(What is being asked):
At the line with "The width and", start transcribing; stop after the last line of the data below. Keep it exact and leave pictures out.

(Data under study):
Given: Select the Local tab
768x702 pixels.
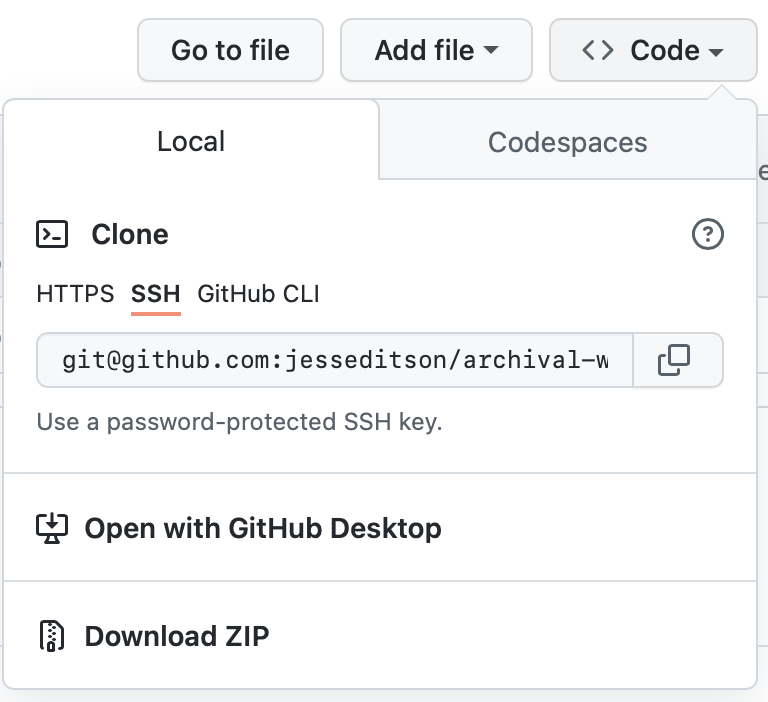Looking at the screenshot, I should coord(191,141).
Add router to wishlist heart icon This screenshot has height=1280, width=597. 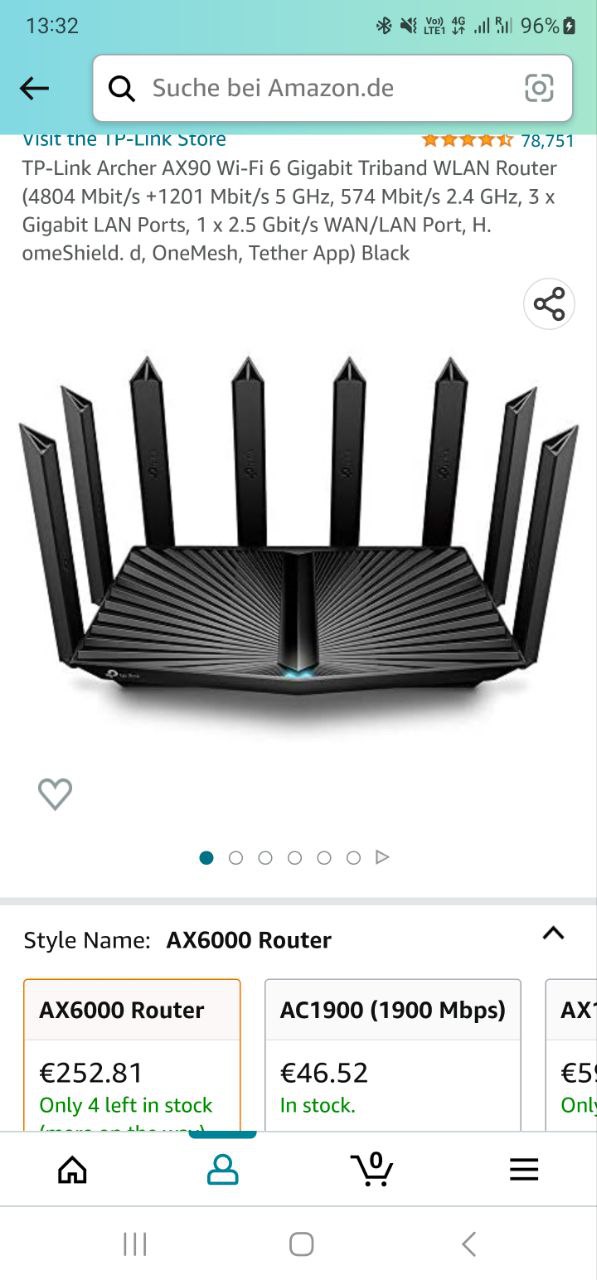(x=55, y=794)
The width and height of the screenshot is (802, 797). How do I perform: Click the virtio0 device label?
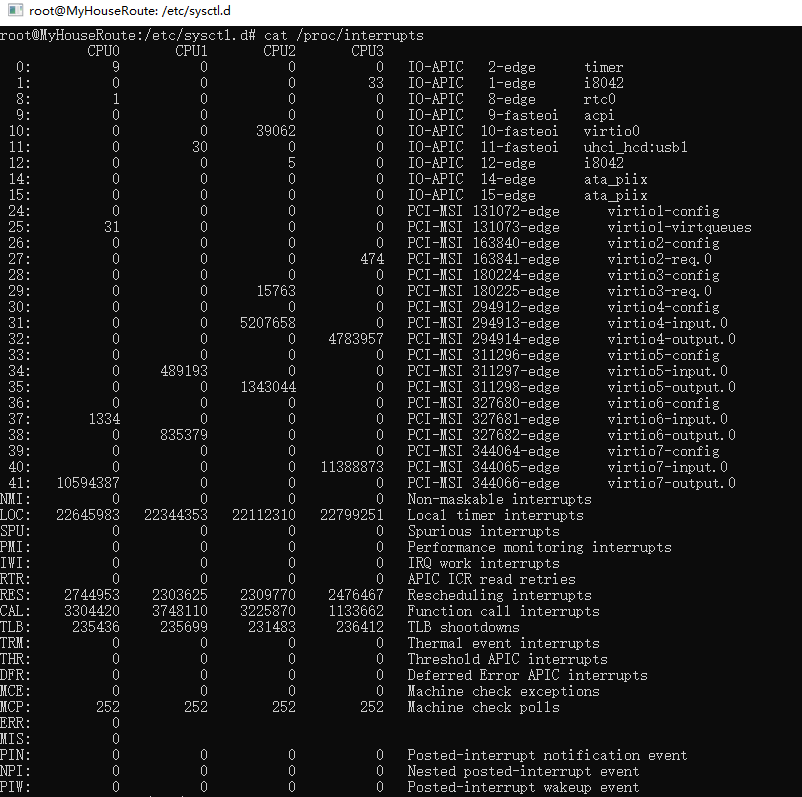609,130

(Written response):
The width and height of the screenshot is (802, 797). How do I perform: Click the virtio0 device label?
609,130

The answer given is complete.